The Mets tie up the Series behind 3
HRs
October 22, 1986 ...
The Mets poured it on for the second straight game and rolled to a
6-2 victory at Fenway Park.
Instead of anticipating a victory tonight that would give
the Sox its first World Series title since 1918, the Sox find themselves in a
2-2 tie in the best-of-seven series. The final game at Fenway will be played
tomorrow, and the series then returns to Shea Stadium.
For the second straight night, the Mets got brilliant
pitching to shut down the Red Sox in their own park. The Sox had but four hits,
two of them doubles, as it had trouble coping with the offerings of Mets starter
Ron Darling, who went the first seven innings.
For the second straight night, it was the Mets who unloaded
the heavy artillery, using three homers, two of them by Gary Carter and one by
Len Dykstra, to nail the Sox, who have been everything but productive in their
home park. Carter's first homer was a two-run shot in the fourth off Sox starter
Al Nipper.
Making his first start in 18 days, Nipper had pitched three
scoreless innings. Then he gave up a leadoff single to Wally Backman in the
fourth, and one out later, watched Carter send his first pitch into the
left-field screen.
The Mets scored increased their lead to 3-0 in the inning
on a double by Darryl Strawberry and a single by Ray Knight.

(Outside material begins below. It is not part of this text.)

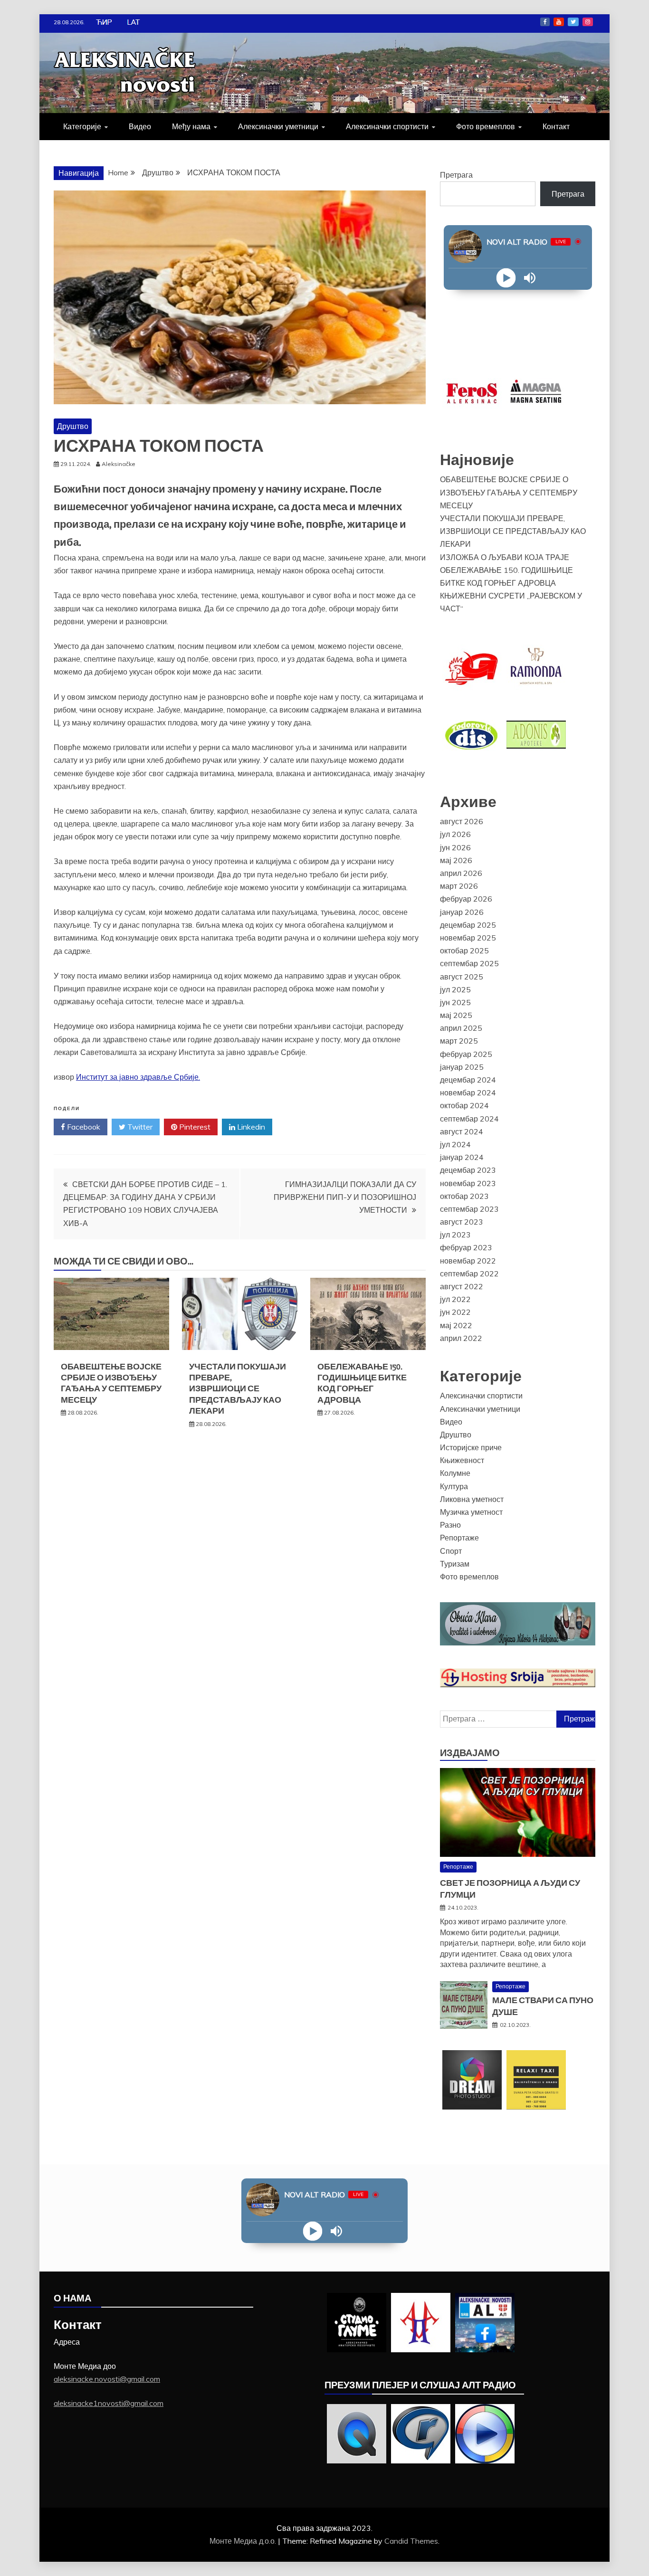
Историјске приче (471, 1447)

Nipper left after six innings, and the Mets were able to
pick up two insurance runs in the seventh. With Steve Crawford pitching, Mookie
Wilson singled with one out and stole second. After Rafael Santana struck out,
Len Dykstra stroked a two-run homer into the visitors' bullpen. Actually, the
ball was in right fielder Dwight Evans' glove. But, shades of Dave Henderson in
Game 5 of the American League Championship Series, the ball popped out of Evans'
glove and fell over the fence.
Carter added a solo shot off Crawford in the eighth for a
6-0 lead. But in the bottom of the inning, the Sox struck for two runs off New
York reliever Roger McDowell on Evans' run-scoring single and Dave Henderson's
sacrifice fly. After McDowell issued a walk to pinch hitter Mike Greenwell,
lefthander Jesse Orosco ended the threat by retiring Wade Boggs on a grounder to
second with two men on.
But after going 0 for 5 in the Red Sox' 6-2 loss to the
Mets, and seeing his postseason average fall to .212 (10 for 47), the American
League batting champion was anything but amused. In five plate appearances,
Boggs grounded out to the pitcher, hit three fly balls to the outfield and, in
his last at-bat with two men on in the eighth, grounded a 2-0 pitch to
shortstop. As leadoff hitters go, he had a night that led only to dead ends.